Exercise objective
Reproduce every line of the records exactly, and leave out the pictures.

-- start Data section --

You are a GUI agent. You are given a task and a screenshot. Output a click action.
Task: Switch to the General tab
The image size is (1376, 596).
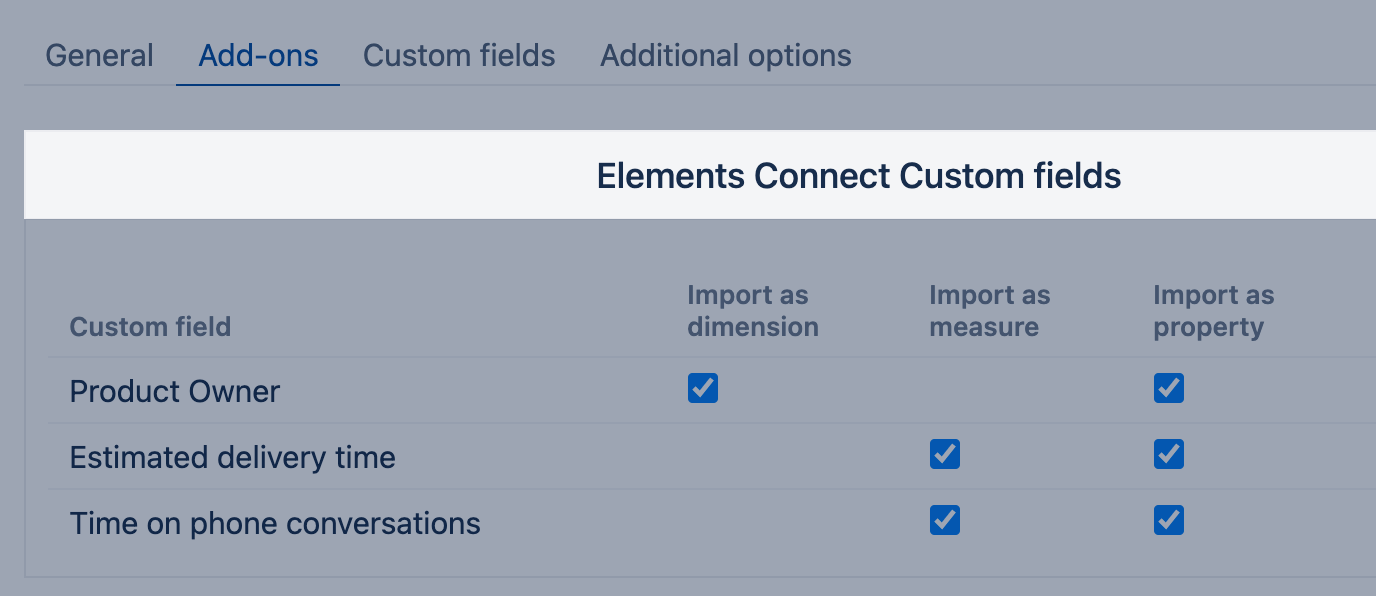coord(99,55)
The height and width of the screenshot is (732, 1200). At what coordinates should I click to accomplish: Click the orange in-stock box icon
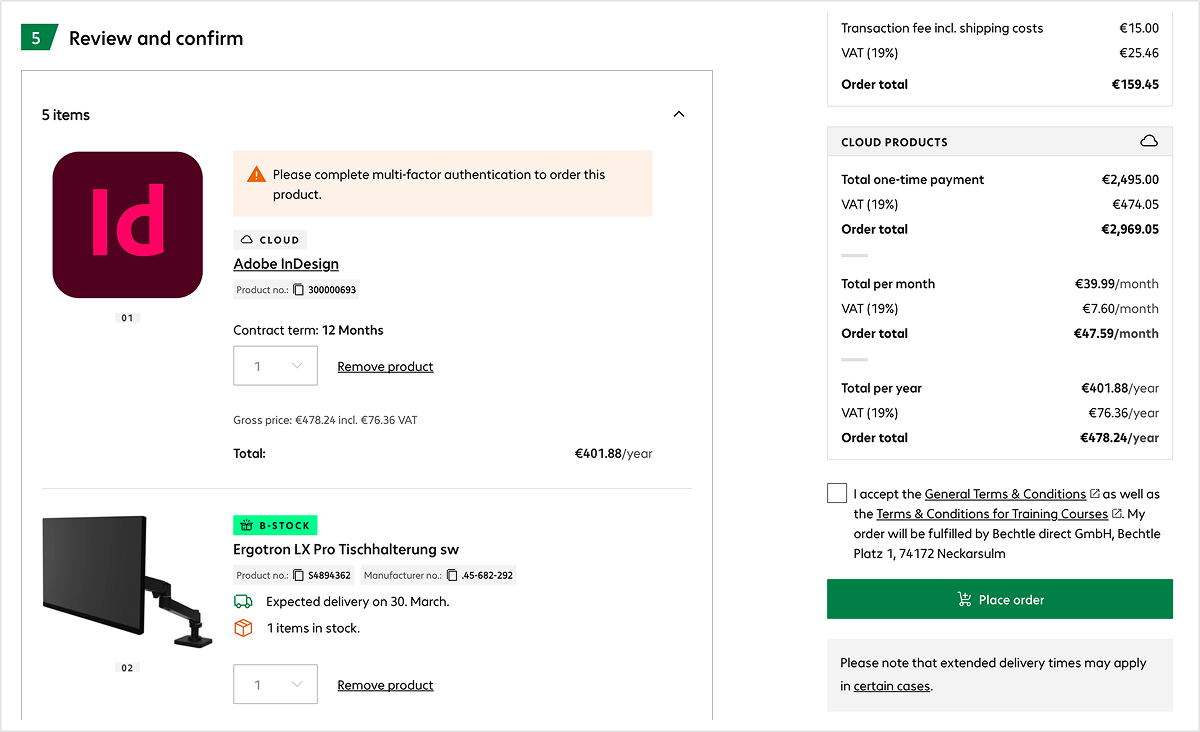[x=243, y=628]
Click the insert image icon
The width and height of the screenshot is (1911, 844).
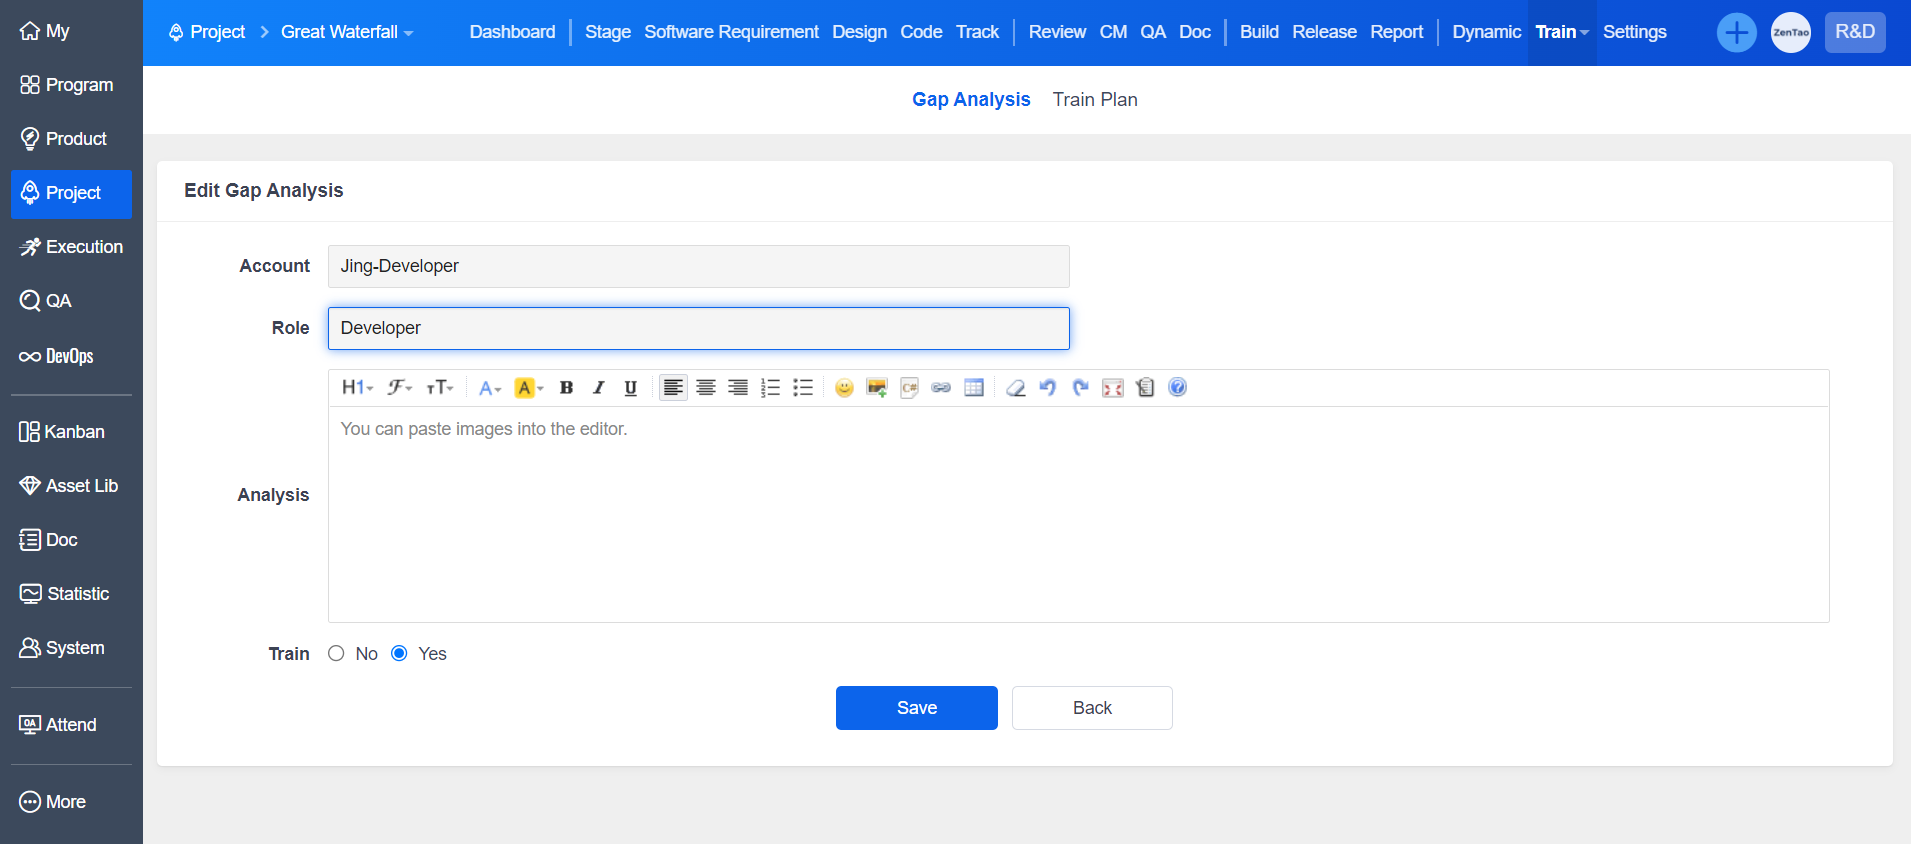pyautogui.click(x=877, y=388)
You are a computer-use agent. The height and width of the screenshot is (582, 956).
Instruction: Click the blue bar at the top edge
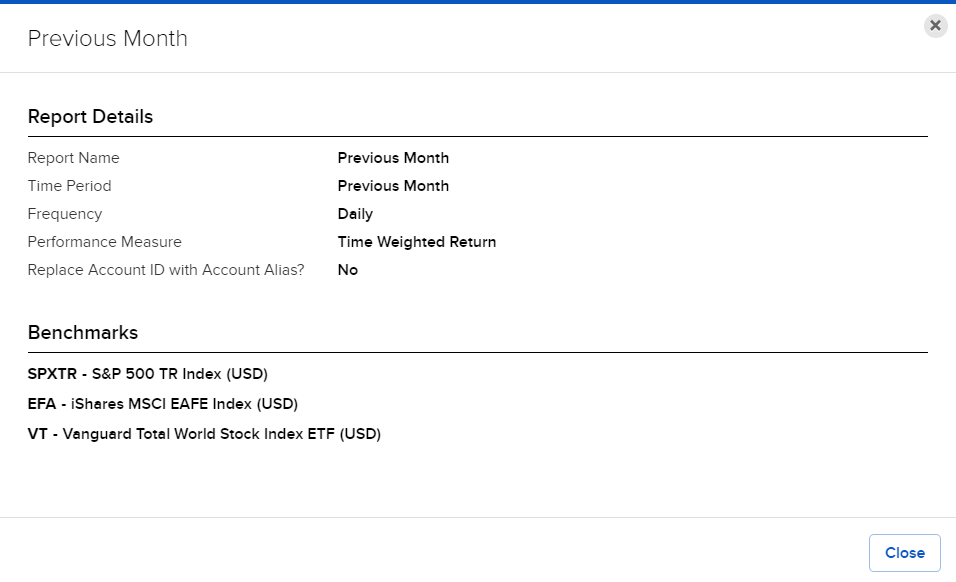coord(478,3)
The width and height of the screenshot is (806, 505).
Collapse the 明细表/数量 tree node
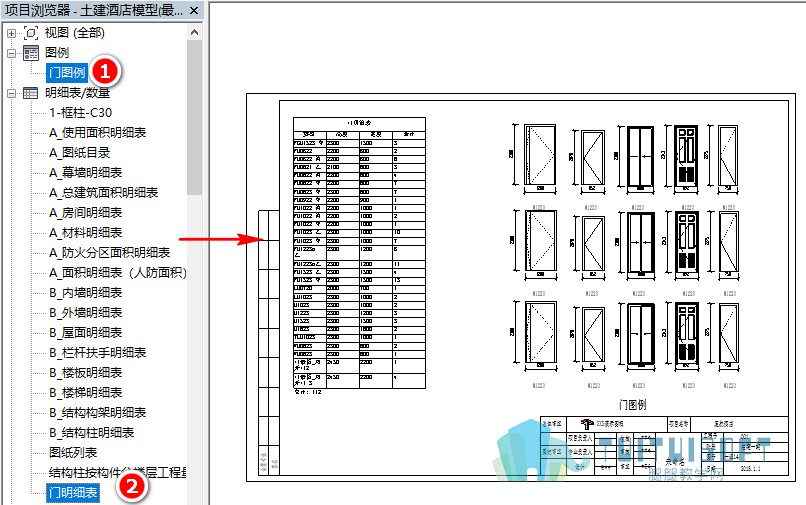(x=11, y=93)

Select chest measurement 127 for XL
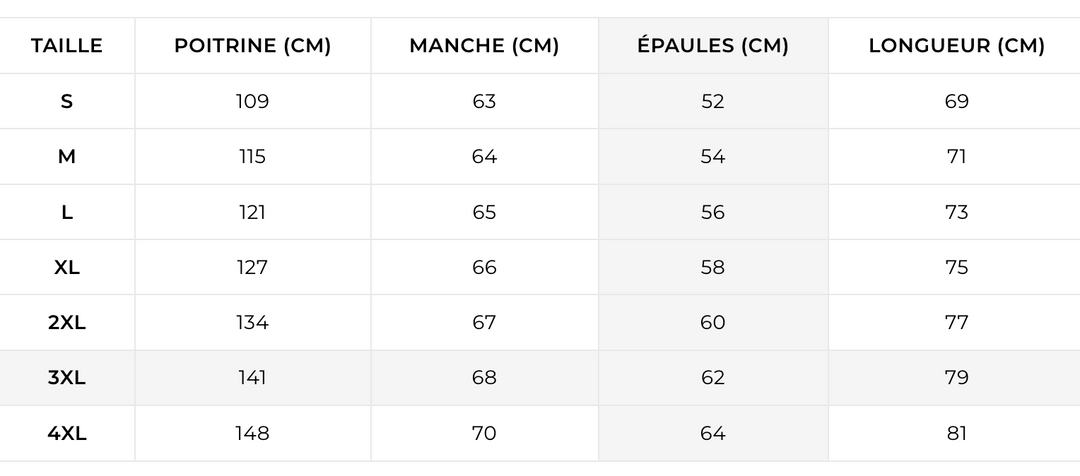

-- end Data section --

Written solution
You are a GUI agent. You are given a task and a screenshot. Output a click action.
Task: Switch to the General tab
The image size is (1376, 596).
coord(99,55)
The height and width of the screenshot is (732, 1200). At what coordinates should I click to accomplish: Click the orange in-stock box icon
[x=243, y=628]
Click the insert image icon
The width and height of the screenshot is (1911, 844).
pyautogui.click(x=877, y=388)
You are a computer-use agent. The height and width of the screenshot is (582, 956).
Instruction: Click the blue bar at the top edge
coord(478,3)
The width and height of the screenshot is (806, 505).
Collapse the 明细表/数量 tree node
(x=11, y=93)

Select chest measurement 127 for XL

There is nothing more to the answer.